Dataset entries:
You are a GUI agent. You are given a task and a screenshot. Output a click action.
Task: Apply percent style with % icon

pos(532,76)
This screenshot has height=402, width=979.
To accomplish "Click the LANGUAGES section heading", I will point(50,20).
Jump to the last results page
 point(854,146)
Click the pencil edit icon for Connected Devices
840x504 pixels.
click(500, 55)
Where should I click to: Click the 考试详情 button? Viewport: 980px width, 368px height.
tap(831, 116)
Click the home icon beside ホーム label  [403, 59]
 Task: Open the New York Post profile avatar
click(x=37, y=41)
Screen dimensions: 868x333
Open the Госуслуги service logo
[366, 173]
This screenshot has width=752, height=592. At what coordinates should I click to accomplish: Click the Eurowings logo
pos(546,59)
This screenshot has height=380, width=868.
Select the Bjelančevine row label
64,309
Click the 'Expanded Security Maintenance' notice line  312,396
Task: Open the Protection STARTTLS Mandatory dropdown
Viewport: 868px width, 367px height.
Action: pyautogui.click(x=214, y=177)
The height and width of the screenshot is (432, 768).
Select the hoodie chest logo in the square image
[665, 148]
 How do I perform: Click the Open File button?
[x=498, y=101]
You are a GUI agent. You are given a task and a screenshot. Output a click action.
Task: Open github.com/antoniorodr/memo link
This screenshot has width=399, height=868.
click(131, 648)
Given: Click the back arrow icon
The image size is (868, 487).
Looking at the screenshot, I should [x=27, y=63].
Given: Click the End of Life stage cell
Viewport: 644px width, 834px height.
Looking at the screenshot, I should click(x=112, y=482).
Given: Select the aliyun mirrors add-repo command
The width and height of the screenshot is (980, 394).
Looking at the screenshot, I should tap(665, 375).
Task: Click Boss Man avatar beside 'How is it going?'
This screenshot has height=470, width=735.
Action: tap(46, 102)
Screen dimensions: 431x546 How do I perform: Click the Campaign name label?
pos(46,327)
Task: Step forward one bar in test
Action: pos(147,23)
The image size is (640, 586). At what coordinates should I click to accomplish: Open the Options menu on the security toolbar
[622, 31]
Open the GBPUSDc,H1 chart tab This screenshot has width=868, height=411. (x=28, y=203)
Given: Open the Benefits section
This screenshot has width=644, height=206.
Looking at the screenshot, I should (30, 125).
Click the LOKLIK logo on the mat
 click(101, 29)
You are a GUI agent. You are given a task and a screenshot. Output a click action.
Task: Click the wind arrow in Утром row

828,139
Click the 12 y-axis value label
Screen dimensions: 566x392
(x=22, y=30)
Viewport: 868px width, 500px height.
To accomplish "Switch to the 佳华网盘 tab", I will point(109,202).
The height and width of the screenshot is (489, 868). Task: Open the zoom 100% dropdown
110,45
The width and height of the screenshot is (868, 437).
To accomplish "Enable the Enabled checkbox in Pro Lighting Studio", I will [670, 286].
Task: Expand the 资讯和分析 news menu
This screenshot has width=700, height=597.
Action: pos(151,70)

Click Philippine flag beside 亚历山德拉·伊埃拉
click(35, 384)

**DESCRIPTION OF THE TASK:**
Take each record above and return it verbatim.

**TASK RESPONSE:**
You are a GUI agent. You are given a task and a screenshot. Output a click action.
Task: Apply percent style with % icon

pos(532,76)
This screenshot has height=402, width=979.
To accomplish "Click the LANGUAGES section heading", I will point(50,20).
Jump to the last results page
 point(854,146)
Click the pencil edit icon for Connected Devices
840x504 pixels.
click(500, 55)
Where should I click to: Click the 考试详情 button? Viewport: 980px width, 368px height.
tap(831, 116)
Click the home icon beside ホーム label  [403, 59]
 Task: Open the New York Post profile avatar
click(x=37, y=41)
Screen dimensions: 868x333
Open the Госуслуги service logo
[366, 173]
This screenshot has width=752, height=592. At what coordinates should I click to accomplish: Click the Eurowings logo
pos(546,59)
This screenshot has height=380, width=868.
Select the Bjelančevine row label
64,309
Click the 'Expanded Security Maintenance' notice line  312,396
Task: Open the Protection STARTTLS Mandatory dropdown
Viewport: 868px width, 367px height.
Action: pyautogui.click(x=214, y=177)
The height and width of the screenshot is (432, 768).
Select the hoodie chest logo in the square image
[665, 148]
 How do I perform: Click the Open File button?
[x=498, y=101]
You are a GUI agent. You are given a task and a screenshot. Output a click action.
Task: Open github.com/antoniorodr/memo link
This screenshot has width=399, height=868.
click(131, 648)
Given: Click the back arrow icon
The image size is (868, 487).
Looking at the screenshot, I should [x=27, y=63].
Given: Click the End of Life stage cell
Viewport: 644px width, 834px height.
Looking at the screenshot, I should click(x=112, y=482).
Given: Select the aliyun mirrors add-repo command
The width and height of the screenshot is (980, 394).
Looking at the screenshot, I should tap(665, 375).
Task: Click Boss Man avatar beside 'How is it going?'
This screenshot has height=470, width=735.
Action: tap(46, 102)
Screen dimensions: 431x546 How do I perform: Click the Campaign name label?
pos(46,327)
Task: Step forward one bar in test
Action: pos(147,23)
The image size is (640, 586). At what coordinates should I click to accomplish: Open the Options menu on the security toolbar
[622, 31]
Open the GBPUSDc,H1 chart tab This screenshot has width=868, height=411. (x=28, y=203)
Given: Open the Benefits section
This screenshot has width=644, height=206.
Looking at the screenshot, I should (30, 125).
Click the LOKLIK logo on the mat
 click(101, 29)
You are a GUI agent. You are given a task and a screenshot. Output a click action.
Task: Click the wind arrow in Утром row

828,139
Click the 12 y-axis value label
Screen dimensions: 566x392
(x=22, y=30)
Viewport: 868px width, 500px height.
To accomplish "Switch to the 佳华网盘 tab", I will point(109,202).
The height and width of the screenshot is (489, 868). Task: Open the zoom 100% dropdown
110,45
The width and height of the screenshot is (868, 437).
To accomplish "Enable the Enabled checkbox in Pro Lighting Studio", I will [670, 286].
Task: Expand the 资讯和分析 news menu
This screenshot has width=700, height=597.
Action: pos(151,70)

Click Philippine flag beside 亚历山德拉·伊埃拉
click(35, 384)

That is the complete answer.